Conscient de la frivolité de cette ambiance, Monsieur Milleret la confie alors à ses cousines. Elle a 18 ans, et voilà un nouveau changement de cap ! L’atmosphère qu’elle respire chez elles est conformiste, étriquée ; elle les décrira ainsi : "Des femmes très pieuses, et ce fut peut-être un plus grand danger... elles m’ennuyèrent et me parurent étroites..."

Dans sa solitude alors, comme un trésor déposé au fond de son cœur, Marie Eugénie tourne et retourne la grâce de sa première communion. Elle en expérimente la joie et les interrogations, attirée comme par un aimant, vers ce qui sera l’ancre où amarrer sa vie.

Pour ceux qui se veulent chrétiens, il est de bon ton à l’époque de "suivre un carême". Avec sa tante, Marie Eugénie se rend à Notre Dame où l’éloquence et la foi du jeune abbé Lacordaire attirent les foules. Dès les premiers mots, comme une flèche se plante au cœur de la cible, ses parole atteignent Marie Eugénie au plus profond du cœur. Elle lui écrira : "Votre parole répondait à toutes mes pensées. Elle achevait mon intelligence des choses, enfin elle me donnait une générosité nouvelle, une foi, que rien ne devait plus faire vaciller. J’étais réellement convertie..." Une immense paix descend alors en elle. Non seulement elle est convertie, mais sa vocation se révèle à elle - certaine - et elle accepte de répondre à cet appel intérieur : "Donner toutes mes forces ou plutôt toute ma faiblesse à cette Église qui seule désormais à mes yeux avait ici-bas le secret et la puissance du Bien."

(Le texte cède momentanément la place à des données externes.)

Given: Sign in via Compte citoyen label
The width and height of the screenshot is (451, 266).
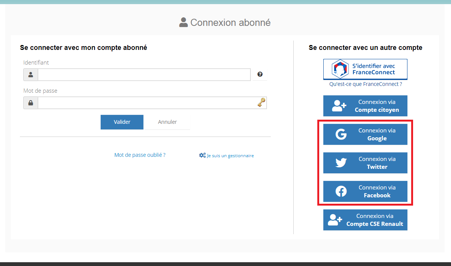Looking at the screenshot, I should click(377, 110).
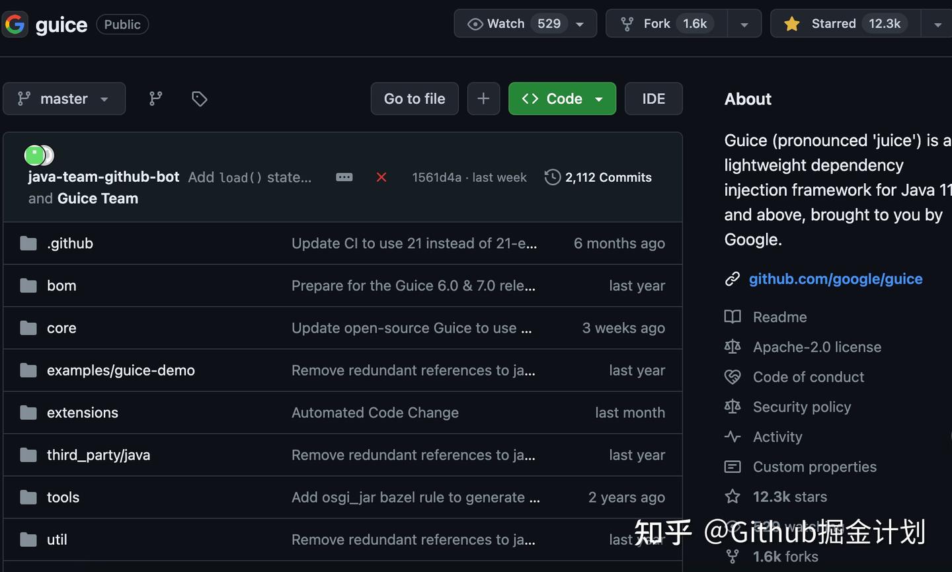Open the Fork options dropdown arrow
Viewport: 952px width, 572px height.
[744, 24]
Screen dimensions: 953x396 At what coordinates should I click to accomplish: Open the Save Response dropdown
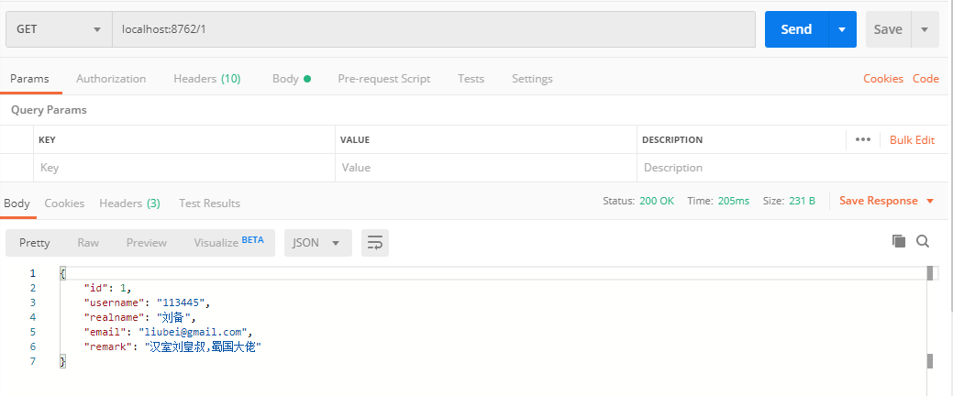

Domptant sa timidité, Marie Eugénie se décide à écrire, puis à rendre visite à l’abbé Lacordaire. Plein de sagesse, il conseille à cette jeune fille de 19 ans d’attendre, de prier, et lui propose ce faisant, une importante littérature contemporaine à étudier. Sans mâcher ses mots, et sans rien en édulcorer, il lui explique aussi ce qu’est la vie religieuse : un don total de soi-même, de sa liberté, pour sauver les autres.